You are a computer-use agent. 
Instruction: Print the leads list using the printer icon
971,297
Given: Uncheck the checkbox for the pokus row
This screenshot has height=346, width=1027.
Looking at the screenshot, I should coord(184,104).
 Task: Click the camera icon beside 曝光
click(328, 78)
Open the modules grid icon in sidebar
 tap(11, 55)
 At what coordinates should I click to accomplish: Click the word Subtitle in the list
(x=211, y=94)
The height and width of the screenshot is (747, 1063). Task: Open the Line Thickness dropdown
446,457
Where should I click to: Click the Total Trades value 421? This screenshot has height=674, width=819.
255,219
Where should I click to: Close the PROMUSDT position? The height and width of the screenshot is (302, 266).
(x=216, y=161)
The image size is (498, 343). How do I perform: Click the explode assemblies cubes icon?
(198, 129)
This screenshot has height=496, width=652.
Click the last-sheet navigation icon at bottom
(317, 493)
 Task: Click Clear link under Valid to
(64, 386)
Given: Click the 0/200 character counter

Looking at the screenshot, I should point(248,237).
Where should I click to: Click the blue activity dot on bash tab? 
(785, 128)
================
§ **Your objective**: Rewrite all of the items above as a numbered list, one line per entry, and omit the blank lines.

§ **Answer for this exercise**:
1. You are a computer-use agent. 
2. Instruction: Print the leads list using the printer icon
3. 971,297
4. Given: Uncheck the checkbox for the pokus row
5. This screenshot has height=346, width=1027.
6. Looking at the screenshot, I should coord(184,104).
7.  Task: Click the camera icon beside 曝光
8. click(328, 78)
9. Open the modules grid icon in sidebar
10.  tap(11, 55)
11.  At what coordinates should I click to accomplish: Click the word Subtitle in the list
12. (x=211, y=94)
13. The height and width of the screenshot is (747, 1063). Task: Open the Line Thickness dropdown
14. 446,457
15. Where should I click to: Click the Total Trades value 421? This screenshot has height=674, width=819.
16. 255,219
17. Where should I click to: Close the PROMUSDT position? The height and width of the screenshot is (302, 266).
18. (x=216, y=161)
19. The image size is (498, 343). How do I perform: Click the explode assemblies cubes icon?
20. (198, 129)
21. This screenshot has height=496, width=652.
22. Click the last-sheet navigation icon at bottom
23. (317, 493)
24.  Task: Click Clear link under Valid to
25. (64, 386)
26. Given: Click the 0/200 character counter
27. Looking at the screenshot, I should point(248,237).
28. Where should I click to: Click the blue activity dot on bash tab? 
29. (785, 128)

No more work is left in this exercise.